>> begin Text to read

Given the number of wonderful things I’ve had to say, I should probably give a little bit of airtime to the problems with PAX. There weren’t many, but they are worth mentioning.

I’ve mentioned that food was a little rough. There were actually decent options if you wanted to leave the convention hall, but who would want to do that? Most of the choices were expensive and of dubious quality, but the funniest bit was in the extra food court. I think there had been a last minute attempt to bring in more food options, setting up a new food court down at the lower levels in another of the huge rooms. It was a good idea, but I would guess that the available options were limited, as the food trucks they’d rolled in were all basically carnival food. Thus, we gained $5 pizza slices, fried dough and ice cream. I’m hoping that next year they’ll have more time to plan and maybe bring in some real food trucks, assuming Boston _has_ food trucks. I don’t actually know if it does.

It is also a convention of lines. Lines for events, and lines on the expo floor. If you want to see something, you are going to wait in line. If you’re in one of these lines, especially towards the back, this kind of sucks. The problem is that I’m really not sure what the alternative is. Every model of pre-scheduling or smart-ticketing I can think of has exploitable loopholes, and this is exactly the crowd to exploit them.

Booth babes. I had not been expecting to see any booth babes on the floor based on what I’d read about the show, so I was a little surprised to see some. That said, they were mostly inoffensive. The ones selling hardware seemed knowledgeable and weren’t too overdone. The costumed ones handing out bags were in high-quality, in theme, non-skimpy costumes. The Duke Nukem ones were kind of shameless, but I can only complain so much – it’s Duke Nukem, the FPS with full functioning urinals. I’m not expecting a lot of class. Also, frankly, you had to wait through a hell of a line to get anywhere near the Duke Nukem booth babes, so all in all, fine. I think my sole objection were the ones mixing drinks at one large open booth, in large part because the announcer was REALLY pushing the booth babe-ness (“Talk to our girls! It’s not like real life! They WANT to talk to you!”). So, points off for that, but only so many. It’s worth some credit that it was so obnoxious because it was so anomalous.

>> end Text to read
>> begin Supplied entries

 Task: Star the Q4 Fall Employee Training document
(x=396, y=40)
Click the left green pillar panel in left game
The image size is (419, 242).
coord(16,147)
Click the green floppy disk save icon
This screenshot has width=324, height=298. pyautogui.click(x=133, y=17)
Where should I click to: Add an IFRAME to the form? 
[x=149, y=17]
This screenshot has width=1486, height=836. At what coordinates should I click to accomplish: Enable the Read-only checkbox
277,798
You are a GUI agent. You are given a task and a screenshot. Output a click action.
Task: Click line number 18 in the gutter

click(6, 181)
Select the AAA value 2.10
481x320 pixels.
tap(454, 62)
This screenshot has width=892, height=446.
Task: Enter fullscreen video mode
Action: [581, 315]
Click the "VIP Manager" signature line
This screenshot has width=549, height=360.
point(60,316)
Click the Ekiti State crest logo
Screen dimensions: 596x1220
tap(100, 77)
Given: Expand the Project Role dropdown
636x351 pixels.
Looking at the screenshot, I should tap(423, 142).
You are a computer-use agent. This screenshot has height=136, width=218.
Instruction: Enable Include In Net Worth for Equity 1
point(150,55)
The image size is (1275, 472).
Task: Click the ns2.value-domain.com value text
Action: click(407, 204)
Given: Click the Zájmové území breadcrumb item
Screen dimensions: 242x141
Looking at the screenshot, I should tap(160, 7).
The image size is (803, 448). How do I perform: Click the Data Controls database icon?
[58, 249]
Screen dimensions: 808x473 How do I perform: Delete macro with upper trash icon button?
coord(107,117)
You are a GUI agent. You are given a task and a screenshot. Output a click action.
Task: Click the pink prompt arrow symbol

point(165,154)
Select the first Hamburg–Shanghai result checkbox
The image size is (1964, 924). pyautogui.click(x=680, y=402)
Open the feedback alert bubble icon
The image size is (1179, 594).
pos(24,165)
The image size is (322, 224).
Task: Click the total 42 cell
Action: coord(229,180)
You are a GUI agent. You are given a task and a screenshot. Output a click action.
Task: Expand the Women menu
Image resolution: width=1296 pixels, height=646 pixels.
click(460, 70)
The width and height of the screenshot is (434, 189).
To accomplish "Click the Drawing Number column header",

>> end Supplied entries

[Brief]
Condense the paragraph of the PAX review that begins "It is also a convention of lines" into a short bulleted list that keeps its main points.

[Result of the exercise]
- Lines are everywhere at PAX, both for events and on the expo floor.
- Seeing anything means waiting in line, which is unpleasant, especially toward the back.
- The writer is unsure what a better alternative would be.
- Every pre-scheduling or smart-ticketing model the writer can think of has exploitable loopholes, and this crowd is exactly the one to exploit them.